Understanding Attack Traffic is Required for Building DNS Protection

Last week my daughter lost her phone. Due to this unfortunate event, she also lost the ability to call or message anyone she knew on another device because she did not know anyone’s phone numbers. This is not unusual in today’s world: We rarely have to remember anyone’s phone number anymore, because it is stored in our phone’s contacts app. The contacts app is like a Domain Name System (DNS) system for your phone.
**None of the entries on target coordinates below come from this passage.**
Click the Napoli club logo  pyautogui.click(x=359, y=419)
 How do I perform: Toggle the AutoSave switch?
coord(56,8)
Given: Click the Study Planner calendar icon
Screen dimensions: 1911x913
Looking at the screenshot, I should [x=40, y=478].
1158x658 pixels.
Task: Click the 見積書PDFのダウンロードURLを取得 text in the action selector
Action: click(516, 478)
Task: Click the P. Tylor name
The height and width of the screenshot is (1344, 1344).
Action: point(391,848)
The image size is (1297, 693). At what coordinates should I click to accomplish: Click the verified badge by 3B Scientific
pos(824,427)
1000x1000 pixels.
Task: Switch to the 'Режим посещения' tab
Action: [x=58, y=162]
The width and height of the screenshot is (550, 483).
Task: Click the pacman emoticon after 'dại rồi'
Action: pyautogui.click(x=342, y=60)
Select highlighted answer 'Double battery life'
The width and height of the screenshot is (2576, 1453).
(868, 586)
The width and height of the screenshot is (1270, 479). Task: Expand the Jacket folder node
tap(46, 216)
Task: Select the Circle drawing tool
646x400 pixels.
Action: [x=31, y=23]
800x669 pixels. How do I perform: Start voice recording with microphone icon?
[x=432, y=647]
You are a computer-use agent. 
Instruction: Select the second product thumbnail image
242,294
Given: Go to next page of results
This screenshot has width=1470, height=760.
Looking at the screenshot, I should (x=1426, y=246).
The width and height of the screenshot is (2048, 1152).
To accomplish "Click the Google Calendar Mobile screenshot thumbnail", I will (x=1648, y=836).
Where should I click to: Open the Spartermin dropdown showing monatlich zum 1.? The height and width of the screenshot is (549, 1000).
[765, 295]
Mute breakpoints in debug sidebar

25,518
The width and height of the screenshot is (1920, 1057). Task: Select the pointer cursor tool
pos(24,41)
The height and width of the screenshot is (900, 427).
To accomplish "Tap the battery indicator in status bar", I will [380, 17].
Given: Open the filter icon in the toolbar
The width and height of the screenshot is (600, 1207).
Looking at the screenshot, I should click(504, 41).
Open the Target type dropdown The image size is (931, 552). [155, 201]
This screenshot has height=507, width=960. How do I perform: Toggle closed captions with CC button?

It allows you to input a familiar name or moniker such as Dad, Mom, or Bestie, and it will provide the phone number to the matching phone or messaging app so you can reach your desired contact.

Your network’s DNS system operates similarly, because it helps navigate the network by allowing a user to enter a mostly human input such as NETSCOUT.com or NETSCOUT, and it will translate that into an IP address to move traffic through the network to the desired destination. Unfortunately, like a phone or contact app, if the DNS system is taken down or lost, users are unable to navigate the network and get to their desired destination—a situation that essentially looks to them as if the network is down.

DNS Attacks Are on the Rise

Based on a recent NETSCOUT DDoS Threat Intelligence Report, DNS water torture attacks have increased by 243 percent over four years—by 353 percent over the past year alone. A DNS water torture attack is a type of DNS query flood that sends DNS queries with random nonvalid host names and valid domain names. The sources of the attack can be direct-path bots, DNS amplifiers/reflectors, or ISP caching servers/cloud resolvers, each of which can increase the size and complexity of the attacks.

These attacks often use label prepending such as www.123.example.com in the query. They look as if they are legitimate and therefore are very difficult to detect. Their goal is to overwhelm the DNS servers with unresolved queries and bring down this critical service. In-line solutions in front of the DNS server have struggled because the solution either blocks legitimate source IPs, which causes collateral damage to legitimate users or is error-prone because it requires enterprises to manually import zone files.

How NETSCOUT Helps

The ideal solution would be able to analyze each DNS query to ensure it is coming from a legitimate source and if is not, to block the traffic that does not get validated.

DNS query filtering

NETSCOUT Arbor Edge Defense (AED) sits in line at the edge of your network and repeatedly inspects every DNS query and query response. Using this query response analysis, it continuously and automatically learns the valid names and adds them to a valid host name list.

AED detects DNS attacks based on an increase in NXDOMAIN or SERVFAIL entries in DNS query responses. During an attack, AED provides an effective and unique solution in multiple ways. First, it compares the host name in every query against the list of auto-learned valid host names while also identifying which zones are under attack. Second, if there is a match, the validated traffic is passed. If there’s a miss or an alert and if it’s in the zones that are under attack, AED blocks that traffic.

This type of system will protect your DNS infrastructure and ensure that it is available to move end-user traffic to its desired location.